**Task directions:** Transcribe exactly, leaving out pictures, the lines from the one that holds "You are a GUI" through the end of the data below, including both end lines and no others.

**Excerpted records:**
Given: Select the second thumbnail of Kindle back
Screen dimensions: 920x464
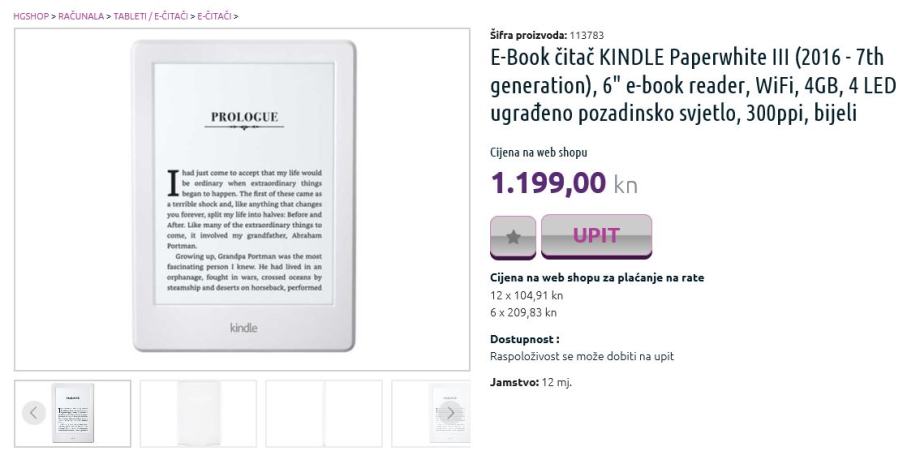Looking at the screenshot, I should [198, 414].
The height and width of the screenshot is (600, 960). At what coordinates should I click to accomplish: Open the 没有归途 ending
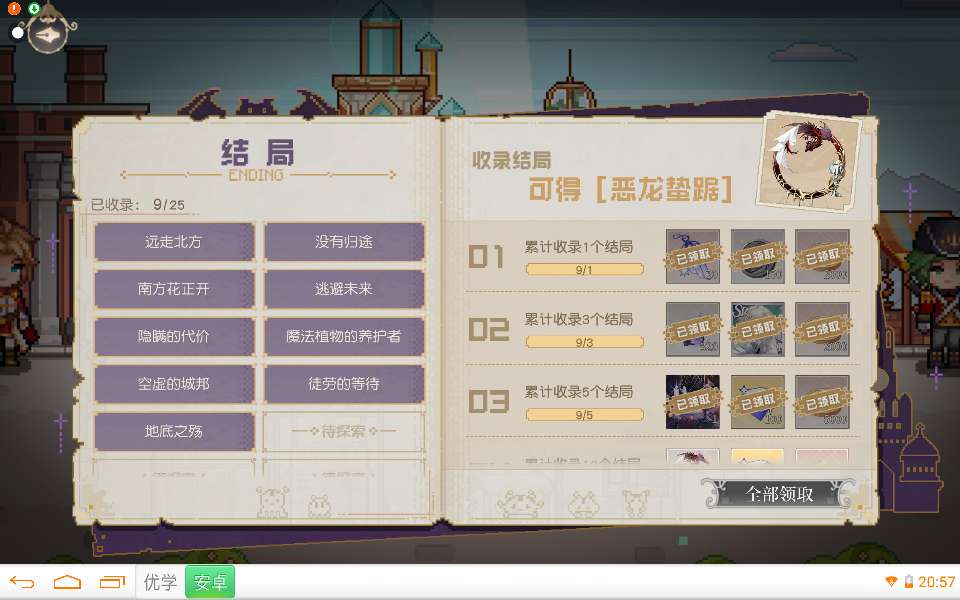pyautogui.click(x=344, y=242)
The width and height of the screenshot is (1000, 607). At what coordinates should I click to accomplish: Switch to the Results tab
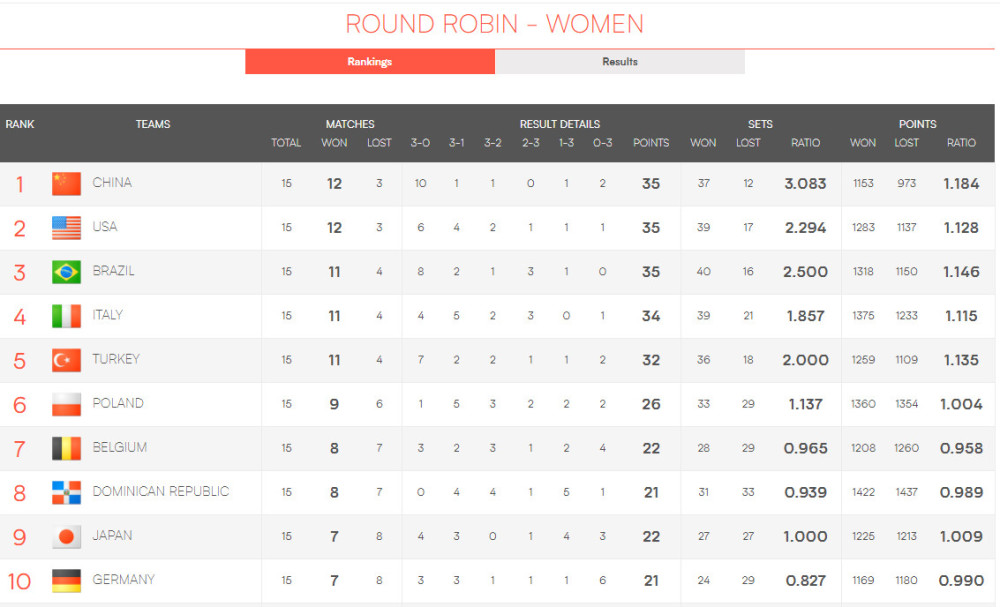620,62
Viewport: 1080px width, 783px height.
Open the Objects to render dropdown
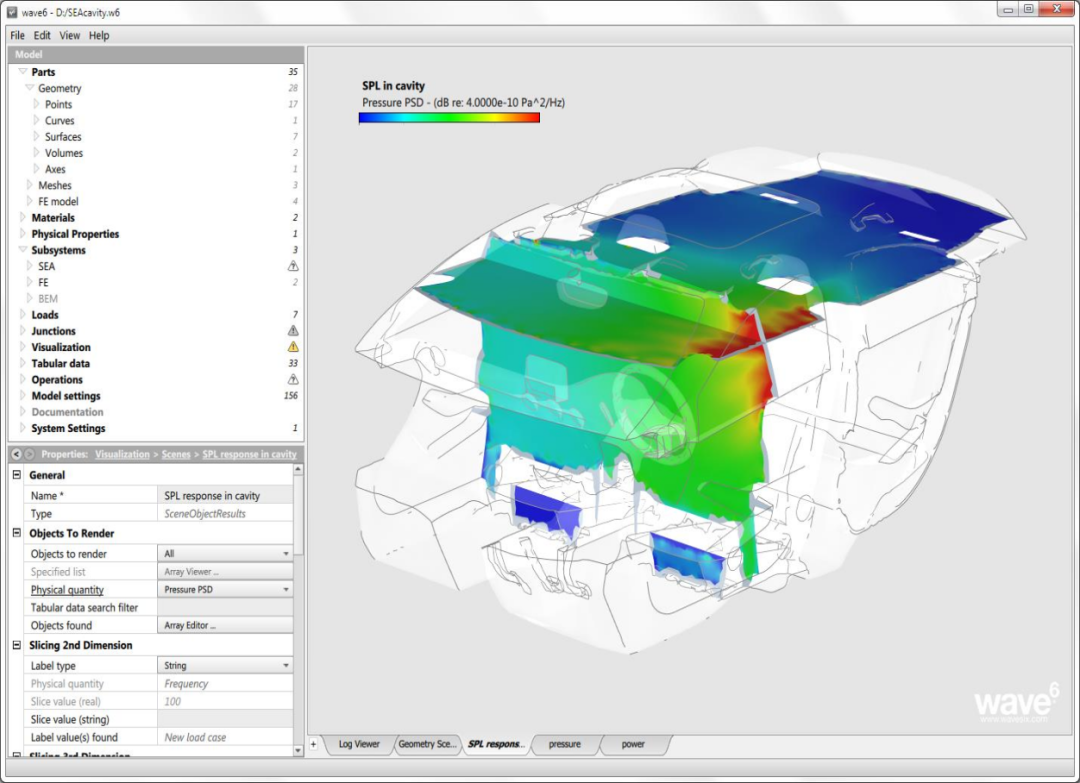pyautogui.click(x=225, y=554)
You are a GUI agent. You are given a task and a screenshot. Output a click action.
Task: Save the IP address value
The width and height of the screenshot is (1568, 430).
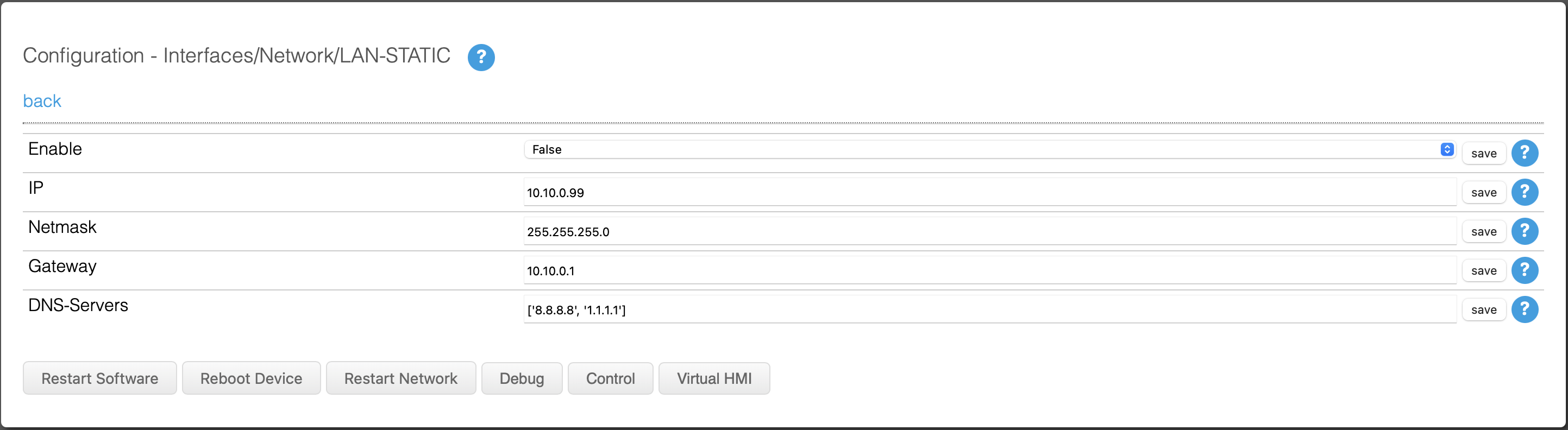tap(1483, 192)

**Exercise response:**
You are a GUI agent. You are given a task and a screenshot. Output a click action.
Task: Save the IP address value
The width and height of the screenshot is (1568, 430).
tap(1483, 192)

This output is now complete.